What to do: Keep to one stretch of the data below, the lines from the one with "Exhibitions (69, 2310)" up to and including the one with "Featured Group (81, 1856)", and return that stretch exactly.
-- Records supplied follows --
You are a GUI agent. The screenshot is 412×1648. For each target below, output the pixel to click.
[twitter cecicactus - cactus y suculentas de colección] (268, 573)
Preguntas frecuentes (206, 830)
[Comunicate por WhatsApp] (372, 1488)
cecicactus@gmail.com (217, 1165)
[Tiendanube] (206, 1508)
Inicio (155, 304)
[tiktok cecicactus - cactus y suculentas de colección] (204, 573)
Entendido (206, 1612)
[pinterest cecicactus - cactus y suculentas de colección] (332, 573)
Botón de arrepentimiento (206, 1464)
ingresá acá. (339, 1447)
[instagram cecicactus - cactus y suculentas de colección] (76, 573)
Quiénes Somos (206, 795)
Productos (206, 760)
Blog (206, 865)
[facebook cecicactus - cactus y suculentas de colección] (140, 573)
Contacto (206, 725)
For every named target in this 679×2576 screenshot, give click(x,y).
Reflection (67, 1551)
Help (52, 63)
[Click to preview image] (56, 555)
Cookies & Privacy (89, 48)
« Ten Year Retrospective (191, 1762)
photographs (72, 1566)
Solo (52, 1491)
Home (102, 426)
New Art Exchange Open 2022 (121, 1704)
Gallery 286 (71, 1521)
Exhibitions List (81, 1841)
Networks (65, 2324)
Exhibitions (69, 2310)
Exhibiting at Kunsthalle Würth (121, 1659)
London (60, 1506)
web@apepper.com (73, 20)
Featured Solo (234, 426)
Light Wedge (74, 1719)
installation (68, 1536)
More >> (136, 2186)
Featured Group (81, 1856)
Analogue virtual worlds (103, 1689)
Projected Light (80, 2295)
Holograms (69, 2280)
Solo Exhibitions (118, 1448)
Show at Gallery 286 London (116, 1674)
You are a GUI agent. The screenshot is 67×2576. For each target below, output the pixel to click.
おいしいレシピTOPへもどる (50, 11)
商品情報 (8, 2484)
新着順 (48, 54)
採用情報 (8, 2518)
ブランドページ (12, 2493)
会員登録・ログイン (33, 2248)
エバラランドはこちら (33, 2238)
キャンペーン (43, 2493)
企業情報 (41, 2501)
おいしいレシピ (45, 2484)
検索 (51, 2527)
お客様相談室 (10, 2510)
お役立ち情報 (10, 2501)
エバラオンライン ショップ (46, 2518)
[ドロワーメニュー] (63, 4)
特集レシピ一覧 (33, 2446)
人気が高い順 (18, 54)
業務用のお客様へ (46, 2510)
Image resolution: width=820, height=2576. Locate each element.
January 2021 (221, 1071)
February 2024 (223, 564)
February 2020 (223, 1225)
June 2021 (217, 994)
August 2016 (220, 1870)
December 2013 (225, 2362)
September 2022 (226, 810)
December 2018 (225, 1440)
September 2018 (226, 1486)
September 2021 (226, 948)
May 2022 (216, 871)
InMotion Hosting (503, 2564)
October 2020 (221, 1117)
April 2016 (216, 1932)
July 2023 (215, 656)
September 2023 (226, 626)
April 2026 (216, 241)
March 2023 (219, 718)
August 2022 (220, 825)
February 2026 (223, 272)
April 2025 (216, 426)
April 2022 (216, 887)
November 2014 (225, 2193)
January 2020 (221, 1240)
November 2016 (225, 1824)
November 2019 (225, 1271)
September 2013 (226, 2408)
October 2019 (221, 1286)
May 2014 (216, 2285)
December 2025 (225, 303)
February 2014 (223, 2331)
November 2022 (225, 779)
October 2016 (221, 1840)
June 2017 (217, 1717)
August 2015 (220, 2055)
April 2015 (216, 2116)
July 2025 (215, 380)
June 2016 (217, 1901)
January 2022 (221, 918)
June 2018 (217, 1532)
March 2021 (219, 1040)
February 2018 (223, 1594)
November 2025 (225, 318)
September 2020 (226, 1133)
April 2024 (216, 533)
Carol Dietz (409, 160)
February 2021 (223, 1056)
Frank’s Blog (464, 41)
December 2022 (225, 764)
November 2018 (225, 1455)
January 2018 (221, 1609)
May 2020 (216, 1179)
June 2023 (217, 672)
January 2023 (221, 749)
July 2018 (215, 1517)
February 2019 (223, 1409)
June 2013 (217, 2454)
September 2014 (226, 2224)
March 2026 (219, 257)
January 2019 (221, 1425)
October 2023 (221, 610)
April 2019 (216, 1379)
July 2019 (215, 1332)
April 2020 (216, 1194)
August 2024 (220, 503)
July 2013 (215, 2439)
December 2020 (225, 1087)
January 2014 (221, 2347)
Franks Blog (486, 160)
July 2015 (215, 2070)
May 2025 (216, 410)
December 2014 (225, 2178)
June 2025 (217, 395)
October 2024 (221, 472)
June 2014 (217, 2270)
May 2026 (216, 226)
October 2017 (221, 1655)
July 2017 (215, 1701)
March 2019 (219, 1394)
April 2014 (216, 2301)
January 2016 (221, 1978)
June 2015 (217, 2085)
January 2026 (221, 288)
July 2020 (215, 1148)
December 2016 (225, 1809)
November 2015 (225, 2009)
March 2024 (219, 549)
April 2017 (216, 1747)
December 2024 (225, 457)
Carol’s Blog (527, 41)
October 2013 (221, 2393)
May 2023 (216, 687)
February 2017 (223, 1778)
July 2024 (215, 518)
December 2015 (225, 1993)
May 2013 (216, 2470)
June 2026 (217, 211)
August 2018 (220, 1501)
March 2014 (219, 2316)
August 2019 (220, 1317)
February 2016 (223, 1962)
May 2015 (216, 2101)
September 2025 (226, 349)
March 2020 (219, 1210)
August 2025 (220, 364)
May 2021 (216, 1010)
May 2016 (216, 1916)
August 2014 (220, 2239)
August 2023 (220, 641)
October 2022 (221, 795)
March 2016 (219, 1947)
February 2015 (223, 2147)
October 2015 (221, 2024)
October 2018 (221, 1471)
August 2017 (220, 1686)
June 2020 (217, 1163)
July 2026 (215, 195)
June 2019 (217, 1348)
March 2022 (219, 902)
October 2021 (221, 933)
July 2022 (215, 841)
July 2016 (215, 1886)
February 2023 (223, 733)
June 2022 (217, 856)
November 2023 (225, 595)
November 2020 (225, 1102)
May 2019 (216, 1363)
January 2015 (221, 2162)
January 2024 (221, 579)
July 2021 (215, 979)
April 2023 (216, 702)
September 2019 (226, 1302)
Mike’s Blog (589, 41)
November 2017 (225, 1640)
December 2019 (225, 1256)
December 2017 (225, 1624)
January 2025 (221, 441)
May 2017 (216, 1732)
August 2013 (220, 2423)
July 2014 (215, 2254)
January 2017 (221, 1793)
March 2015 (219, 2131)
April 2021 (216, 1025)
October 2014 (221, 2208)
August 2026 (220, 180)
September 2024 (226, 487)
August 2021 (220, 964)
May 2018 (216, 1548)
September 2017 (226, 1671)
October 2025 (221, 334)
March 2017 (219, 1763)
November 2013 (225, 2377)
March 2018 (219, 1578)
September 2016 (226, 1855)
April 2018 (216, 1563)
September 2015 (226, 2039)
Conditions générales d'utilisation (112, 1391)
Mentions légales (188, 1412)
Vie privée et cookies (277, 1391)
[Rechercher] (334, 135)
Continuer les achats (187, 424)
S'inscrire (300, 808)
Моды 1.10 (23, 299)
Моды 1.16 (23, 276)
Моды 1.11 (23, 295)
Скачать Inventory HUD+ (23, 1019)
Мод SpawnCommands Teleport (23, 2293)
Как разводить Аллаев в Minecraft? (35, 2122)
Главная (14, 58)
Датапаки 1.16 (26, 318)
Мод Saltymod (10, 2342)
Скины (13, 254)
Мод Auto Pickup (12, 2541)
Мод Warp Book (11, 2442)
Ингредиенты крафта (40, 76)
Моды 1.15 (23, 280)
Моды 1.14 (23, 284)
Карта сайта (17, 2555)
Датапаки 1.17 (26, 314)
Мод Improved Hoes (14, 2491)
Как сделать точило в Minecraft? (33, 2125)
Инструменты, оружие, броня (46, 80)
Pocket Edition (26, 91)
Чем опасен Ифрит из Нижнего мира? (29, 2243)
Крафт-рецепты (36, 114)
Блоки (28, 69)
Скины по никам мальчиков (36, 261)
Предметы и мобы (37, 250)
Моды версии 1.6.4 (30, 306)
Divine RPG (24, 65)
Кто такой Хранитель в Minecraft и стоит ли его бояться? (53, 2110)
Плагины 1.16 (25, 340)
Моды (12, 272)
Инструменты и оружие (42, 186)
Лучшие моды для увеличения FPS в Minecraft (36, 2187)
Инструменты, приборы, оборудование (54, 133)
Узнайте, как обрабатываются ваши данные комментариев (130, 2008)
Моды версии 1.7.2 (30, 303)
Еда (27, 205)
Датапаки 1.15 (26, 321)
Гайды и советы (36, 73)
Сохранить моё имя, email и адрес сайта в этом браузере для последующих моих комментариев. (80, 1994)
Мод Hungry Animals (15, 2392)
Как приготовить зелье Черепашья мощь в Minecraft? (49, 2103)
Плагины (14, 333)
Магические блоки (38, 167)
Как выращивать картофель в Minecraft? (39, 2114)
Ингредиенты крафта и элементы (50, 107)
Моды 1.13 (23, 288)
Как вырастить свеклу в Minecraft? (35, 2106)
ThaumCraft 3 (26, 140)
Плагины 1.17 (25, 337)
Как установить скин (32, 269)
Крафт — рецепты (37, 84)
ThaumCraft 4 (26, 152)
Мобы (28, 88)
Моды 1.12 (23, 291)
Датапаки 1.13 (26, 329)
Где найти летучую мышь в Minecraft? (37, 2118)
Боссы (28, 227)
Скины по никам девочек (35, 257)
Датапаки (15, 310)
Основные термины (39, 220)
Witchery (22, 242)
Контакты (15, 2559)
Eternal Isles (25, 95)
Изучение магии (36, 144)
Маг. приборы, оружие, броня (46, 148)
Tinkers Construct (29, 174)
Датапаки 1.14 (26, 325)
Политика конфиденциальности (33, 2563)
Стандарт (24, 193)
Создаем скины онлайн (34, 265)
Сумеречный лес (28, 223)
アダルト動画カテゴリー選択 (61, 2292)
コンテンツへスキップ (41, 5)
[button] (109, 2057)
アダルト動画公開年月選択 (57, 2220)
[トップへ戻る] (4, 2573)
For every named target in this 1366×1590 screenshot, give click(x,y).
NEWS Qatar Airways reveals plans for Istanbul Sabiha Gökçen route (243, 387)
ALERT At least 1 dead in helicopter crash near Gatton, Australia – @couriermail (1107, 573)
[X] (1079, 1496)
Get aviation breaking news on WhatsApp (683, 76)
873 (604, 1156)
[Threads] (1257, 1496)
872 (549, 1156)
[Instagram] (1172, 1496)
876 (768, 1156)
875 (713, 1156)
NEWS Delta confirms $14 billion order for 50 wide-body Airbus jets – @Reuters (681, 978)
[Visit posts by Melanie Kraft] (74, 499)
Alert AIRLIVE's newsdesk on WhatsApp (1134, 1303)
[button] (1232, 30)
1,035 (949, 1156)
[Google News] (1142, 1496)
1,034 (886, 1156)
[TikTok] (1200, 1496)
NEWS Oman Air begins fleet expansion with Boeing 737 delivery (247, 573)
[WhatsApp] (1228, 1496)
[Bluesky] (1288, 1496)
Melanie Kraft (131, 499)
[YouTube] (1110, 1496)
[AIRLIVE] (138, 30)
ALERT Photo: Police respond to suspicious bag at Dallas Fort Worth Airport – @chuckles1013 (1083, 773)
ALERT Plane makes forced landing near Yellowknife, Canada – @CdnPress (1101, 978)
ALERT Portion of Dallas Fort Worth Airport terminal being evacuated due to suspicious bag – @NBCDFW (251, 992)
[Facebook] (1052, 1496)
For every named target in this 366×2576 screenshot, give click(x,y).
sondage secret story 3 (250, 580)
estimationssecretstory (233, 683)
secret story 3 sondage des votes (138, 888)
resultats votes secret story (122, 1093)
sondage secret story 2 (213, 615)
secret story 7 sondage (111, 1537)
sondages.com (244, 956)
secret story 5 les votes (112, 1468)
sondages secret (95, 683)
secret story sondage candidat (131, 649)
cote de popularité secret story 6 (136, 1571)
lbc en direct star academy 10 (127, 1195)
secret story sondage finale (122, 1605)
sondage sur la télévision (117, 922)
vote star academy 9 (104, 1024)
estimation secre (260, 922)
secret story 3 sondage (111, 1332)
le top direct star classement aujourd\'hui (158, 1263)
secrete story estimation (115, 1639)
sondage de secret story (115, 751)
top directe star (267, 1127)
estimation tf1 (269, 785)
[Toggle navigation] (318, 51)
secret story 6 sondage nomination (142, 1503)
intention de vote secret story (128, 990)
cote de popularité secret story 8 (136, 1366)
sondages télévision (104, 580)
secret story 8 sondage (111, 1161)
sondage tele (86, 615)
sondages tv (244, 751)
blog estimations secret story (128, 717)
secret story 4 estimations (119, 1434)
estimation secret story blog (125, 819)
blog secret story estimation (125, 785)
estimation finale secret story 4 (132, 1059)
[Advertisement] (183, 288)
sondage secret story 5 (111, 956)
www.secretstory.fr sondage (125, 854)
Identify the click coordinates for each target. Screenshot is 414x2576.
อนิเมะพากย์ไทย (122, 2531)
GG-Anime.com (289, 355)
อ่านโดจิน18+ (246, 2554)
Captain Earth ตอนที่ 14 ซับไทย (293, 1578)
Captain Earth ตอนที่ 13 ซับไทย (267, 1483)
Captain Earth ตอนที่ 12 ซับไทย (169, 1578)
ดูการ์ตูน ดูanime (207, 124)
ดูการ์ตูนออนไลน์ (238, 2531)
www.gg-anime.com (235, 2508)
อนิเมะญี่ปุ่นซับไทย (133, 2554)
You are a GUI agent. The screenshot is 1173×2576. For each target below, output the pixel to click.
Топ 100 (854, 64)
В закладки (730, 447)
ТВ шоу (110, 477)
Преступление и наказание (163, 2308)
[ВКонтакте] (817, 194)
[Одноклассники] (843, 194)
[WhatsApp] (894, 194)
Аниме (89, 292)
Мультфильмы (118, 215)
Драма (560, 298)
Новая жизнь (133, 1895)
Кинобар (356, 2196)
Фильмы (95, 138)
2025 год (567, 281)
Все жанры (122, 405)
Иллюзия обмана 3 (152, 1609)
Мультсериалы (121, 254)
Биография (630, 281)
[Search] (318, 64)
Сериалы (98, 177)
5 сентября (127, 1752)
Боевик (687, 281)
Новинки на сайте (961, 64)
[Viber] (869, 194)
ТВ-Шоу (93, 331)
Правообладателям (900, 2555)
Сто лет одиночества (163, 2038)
-- Records supplied concluded --
Task output:
Exhibitions (69, 2310)
Exhibiting at Kunsthalle Würth (121, 1659)
London (60, 1506)
web@apepper.com (73, 20)
Featured Solo (234, 426)
Light Wedge (74, 1719)
installation (68, 1536)
More >> (136, 2186)
Featured Group (81, 1856)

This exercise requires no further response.